## The tasks
1. In the linear regression exercise page, what bias and slope does the true target function use?
2. Write the next part of the linear regression exercise page, starting right after its final sentence.
>> START Page excerpt
# Exercise - Simple Linear Regression with PyTorch

## Introduction

Linear Regression is the Hello World of Machine Learning. In this exercise you will implement a simple linear regression (univariate linear regression), a model with one predictor and one response variable. The goal is to recap and practice fundamental concepts of Machine Learning aswell as practice the usage of the deep learning framework PyTorch. Steps in this exercise:

1. Implement a linear function as hypothesis (model)
2. Write a function to quantify your model (cost function)
3. Learn to visualize the cost function
6. Visualize your training process and results
7. Replace self written functions for linear hypothesis, costs and optimizer with PyTorch Built-Ins

## Requirements

### Knowledge

You should have a basic knowledge of Machine Learning models, cost functions, optimization algorithms and also numpy and matplotlib. We will only recap these concepts for a better understanding and do not explain them in great detail. Suitable sources for acquiring this knowledge are:

### Python Modules

By deep.TEACHING convention, all python modules needed to run the notebook are loaded centrally at the beginning.

# Import Numpy & PyTorch
import numpy as np
import matplotlib.pyplot as plt
import torch
import torch.nn as nn
import torch.nn.functional as F
import torch.optim as optim

from mpl_toolkits.mplot3d.axes3d import Axes3D

## Trianing Data

First, let us generate some training data:

-$m$-Training data$\mathcal D = \{(\vec x^{(1)}, y^{(1)}),(\vec x^{(2)},y^{(2)}), \dots (\vec x^{(m)},y^{(m)})\}$

here with -$m=100$ training data

• one feature$x \in [0, 10]$

• one target value (float):$y = 5 + 2 \cdot x + \eta$

• gaussian noise$\eta$

Note that in reality, we do not know the true target function. If we did, we already knew the perfect model and did not have to find one.

### seed for reproducability
np.random.seed(42)

m = 100
X = np.random.uniform(low=0, high=10, size=(m))

### convert from float64 to float32 for various reasons:
### speedup, less memory usage, precision is enough.
### when using GPU, fp16, fp32 or fp64 depends on
### type of GPU (consumer/workstation/server).
X = np.array(X, dtype=np.float32)

print(X.shape)
print(X.dtype)
def true_target_function(x):
bias = 5
slope = 2
noise = np.random.randn(len(x))
return bias + slope * x + noise
y = true_target_function(X)
y = np.array(y, dtype=np.float32)

print(y.shape)
print(y.dtype)

### Plot the data

First, let us plot the data, so we know what we have to deal with:

plt.scatter(X,y, label='$D_{Train}$')
plt.title('Training Data')
plt.xlabel('Feature $x$')
plt.ylabel('Target $y$')
plt.legend()

## Exercise - Simple Linear Regression

A short recap, a hypothesis$h_\theta(x)$ is a certain function that we believe is similar to a target function that we like to model.
>> END Page excerpt
>> START Material
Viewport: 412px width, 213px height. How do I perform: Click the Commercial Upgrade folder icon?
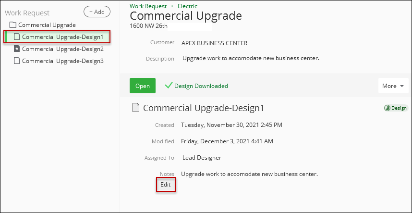[x=12, y=25]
>> END Material
## Answers to each task
1. A bias of 5 and a slope of 2.

2.
## Model

As we practice linear regression with one feature per training data our model (or hypothesis) will be a line: Consisting of a bias $\theta_0$) and a slope $\theta_1$). So our hypothesis can be defined with:

$h_{\theta}(x) = \hat y = \theta_0 + \theta_1 \cdot x =$

$h_{\theta}(x) = \hat y = \theta_0 \cdot 1 + \theta_1 \cdot x_1$

$\hat y$ is often used for the prediction of our model (oppose to just$y$ for the true target value).

Visualizing our model as graph: ### Converting Data to Tensors

For PyTorch to be able to work with the data, we need to convert the numpy arrays.

### for pytorch, shape (m,1), 100x1 matrix, is crucial.
### shape (100), just a vector, can mess up calculations.
X_tensor = torch.from_numpy(X.reshape(m,1))
y_tensor = torch.from_numpy(y.reshape(m,1))

print(X.shape)
print(y.shape)
print(X_tensor.shape)
print(y_tensor.shape)

### Model Parameters

For our linear model, here a line, we need a bias (theta_0) and a slope (theta_1). We just draw both from a normal distribution (torch.randn).

Notice the argument requires_grad=True. This will be of use later on to be able to get the partial derivatives of these variables.

torch.manual_seed(42)

### bias and slope
theta_0 = torch.randn(1, 1, requires_grad=True, dtype=torch.float32)
theta_1 = torch.randn(1, 1, requires_grad=True, dtype=torch.float32)

print(theta_0, theta_0.shape)
print(theta_1, theta_1.shape)

### Define the Model

Implement the function for our hypothesis:

$h_{\theta}(x) = \theta_0 + \theta_1 \cdot x$

just as you would do using plain python / numpy. Do not wonder, it is really that simple. Here we do not even have to specify if the parameters are simple python scalars, numpy-arrays, or pytorch-tensors.

def hypothesis(x, theta_0, theta_1):

###############################
###############################

raise NotImplementedError()

###############################
###############################        

Now we can already make some preditions with our model and plot them. As we have not trained our model yet (adjusted our parameter$\theta_0$ and$\theta_1$), the result will most porbably be awful.

### generate predictions
y_predicted = hypothesis(X_tensor, theta_0, theta_1)

### output should look like:
### torch.Size([100, 1])
print(y_predicted.shape)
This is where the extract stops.